====== Document section

Takes Over Anna Meyers Mill in January
One of the country's foremost manufacturers of cathode ray and television tubes will soon be included among Passaic’s manufacturers.
The New Industries Division of the Passaic Chamber of Commerce today announced the sale of the former Peterman plant in Main Avenue, opposite the Continental Can Company's Passaic plant, to the Allan B. Du Mont Laboratories, Inc., of Upper Montclair.
The Du Mont company plans to start operations about the first of next year and will move all of its operations here. Included in alteration plans is a television reception and broadcasting station and a complete cathode ray tube manufacturing plant.
Allan B. Du Mont, president of the concern, returned from England and the Continent Saturday after a three-week business and pleasure trip. He said upon his return that television in England is on an established basis and far ahead of developments here. Passaic is not now to him, for he was formerly chief engineer of the De Forest Company, which at one time occupied space in the old Brighton Mills on Van Houten Avenue.
The sale of the factory, presently occupied on lease by the Anna Myers food product company, was consummated by the Joseph J. Garibaldi Organisation, of Hoboken, factory brokers who last week sold a unit of the old Newport Chemical Company property in this City to the Akis Chemical Company of Switzerland.
The building, a two-story structure, contains 13,300 square feet of floor space. There are 93,000 square feet of vacant land in the property.
John Doherty, of this City, was the seller of record. No price was announced. (Herald-News, Passaic).


TUESDAY, AUGUST 10, 1937
WORK ON A TELEVISION TRANSMITTER HERE
The construction of a modern Cathode ray television transmitter, the first of its type in New England, is under way at the Massachusetts Television Institute, under the direction of Robert E. Rutherford.

============
====== Data

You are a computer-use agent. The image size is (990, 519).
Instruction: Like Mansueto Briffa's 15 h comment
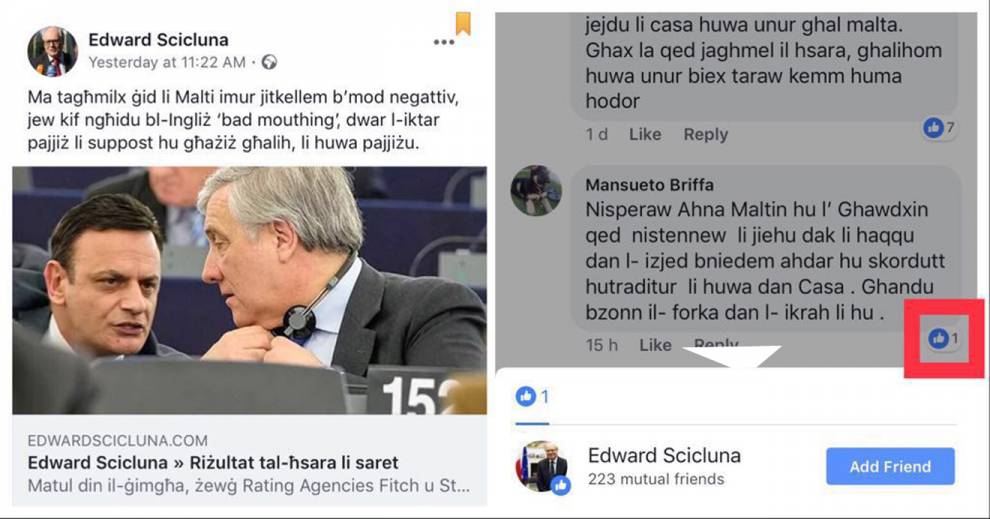pos(655,345)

============

→ Requirement: Quote the newspaper text word for word in full, from its headline through the item on the television transmitter.

→ Task response:
Takes Over Anna Meyers Mill in January
One of the country's foremost manufacturers of cathode ray and television tubes will soon be included among Passaic’s manufacturers.
The New Industries Division of the Passaic Chamber of Commerce today announced the sale of the former Peterman plant in Main Avenue, opposite the Continental Can Company's Passaic plant, to the Allan B. Du Mont Laboratories, Inc., of Upper Montclair.
The Du Mont company plans to start operations about the first of next year and will move all of its operations here. Included in alteration plans is a television reception and broadcasting station and a complete cathode ray tube manufacturing plant.
Allan B. Du Mont, president of the concern, returned from England and the Continent Saturday after a three-week business and pleasure trip. He said upon his return that television in England is on an established basis and far ahead of developments here. Passaic is not now to him, for he was formerly chief engineer of the De Forest Company, which at one time occupied space in the old Brighton Mills on Van Houten Avenue.
The sale of the factory, presently occupied on lease by the Anna Myers food product company, was consummated by the Joseph J. Garibaldi Organisation, of Hoboken, factory brokers who last week sold a unit of the old Newport Chemical Company property in this City to the Akis Chemical Company of Switzerland.
The building, a two-story structure, contains 13,300 square feet of floor space. There are 93,000 square feet of vacant land in the property.
John Doherty, of this City, was the seller of record. No price was announced. (Herald-News, Passaic).


TUESDAY, AUGUST 10, 1937
WORK ON A TELEVISION TRANSMITTER HERE
The construction of a modern Cathode ray television transmitter, the first of its type in New England, is under way at the Massachusetts Television Institute, under the direction of Robert E. Rutherford.